Of course, this is only one way. you can also use regular expressions to match the information you want and create new tricks for data.

Get and match the desired results. The next step is to display them back to the front end, write the interface, and then use js to get data from the front end. Then, add the content to display it dynamically with jquery:

Var website_url = 'Your interface address'; $. getJSON (website_url, function (data) {if (data. text = '') {response ('your article_url'{.html ('

No link to this article

'); Return;} var string = ''; var list = data. text; for (var j in list) {var content = list [j]. url_content; for (var I in content) {if (content [I]. title! = '') {String + ='

'+'['+ List [j]. website. web_name +']'+ ''+ Content [I]. title +'' +'

';}}{('{Article_url'}.html (string );});

Ultimately:

The above is all the content of this article, hoping to help you learn.

Contact Us

The content source of this page is from Internet, which doesn't represent Alibaba Cloud's opinion; products and services mentioned on that page don't have any relationship with Alibaba Cloud. If the content of the page makes you feel confusing, please write us an email, we will handle the problem within 5 days after receiving your email.
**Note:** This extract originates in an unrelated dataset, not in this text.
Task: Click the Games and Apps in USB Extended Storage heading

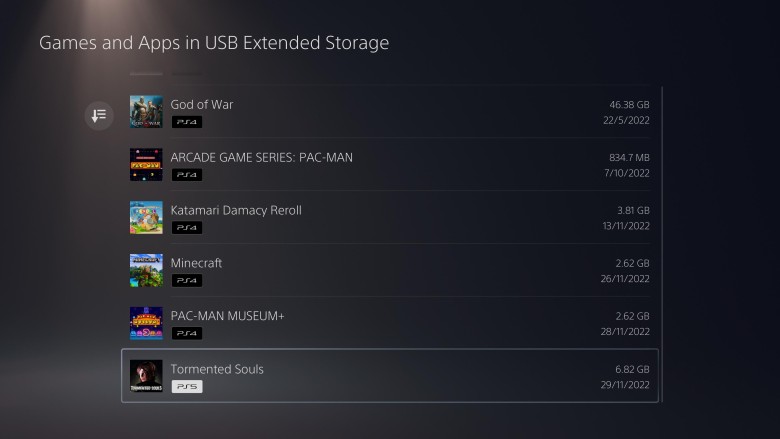Action: pyautogui.click(x=213, y=43)
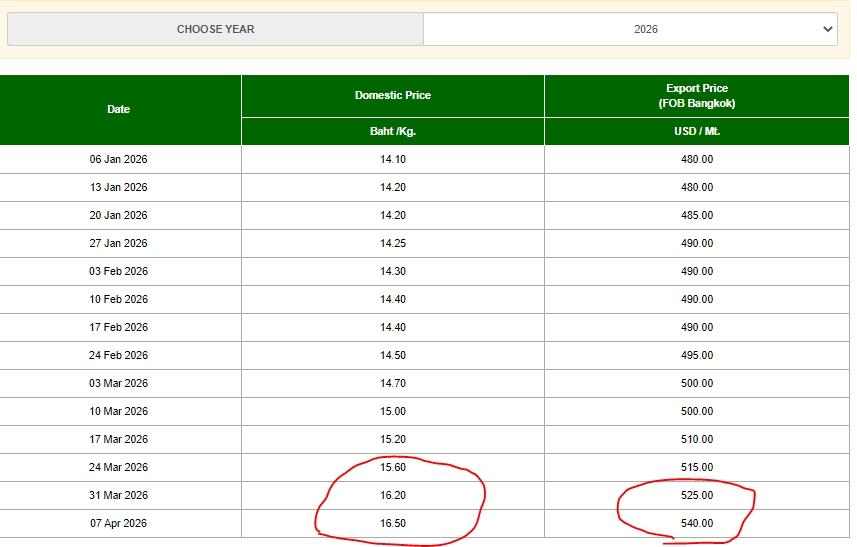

If you find any instances of plagiarism from the community, please send an email to: info-contact@alibabacloud.com and provide relevant evidence. A staff member will contact you within 5 working days.
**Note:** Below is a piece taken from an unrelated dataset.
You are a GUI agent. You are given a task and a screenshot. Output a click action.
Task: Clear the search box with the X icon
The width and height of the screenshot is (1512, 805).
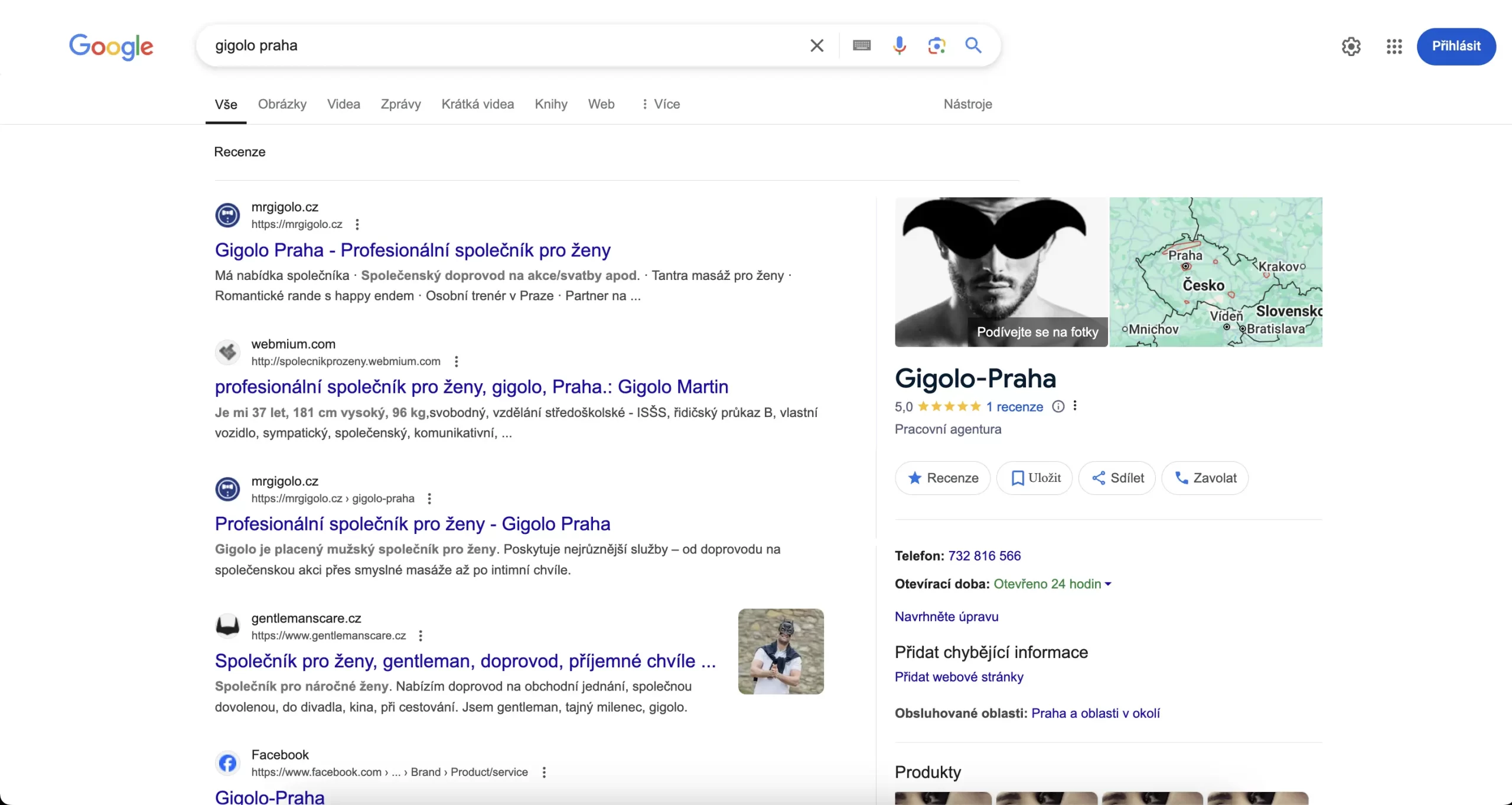(817, 45)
A Free Trial That Lets You Build Big!

Start building with 50+ products and up to 12 months usage for Elastic Compute Service

  • Sales Support

    1 on 1 presale consultation

  • After-Sales Support

    24/7 Technical Support 6 Free Tickets per Quarter Faster Response

  • Alibaba Cloud offers highly flexible support services tailored to meet your exact needs.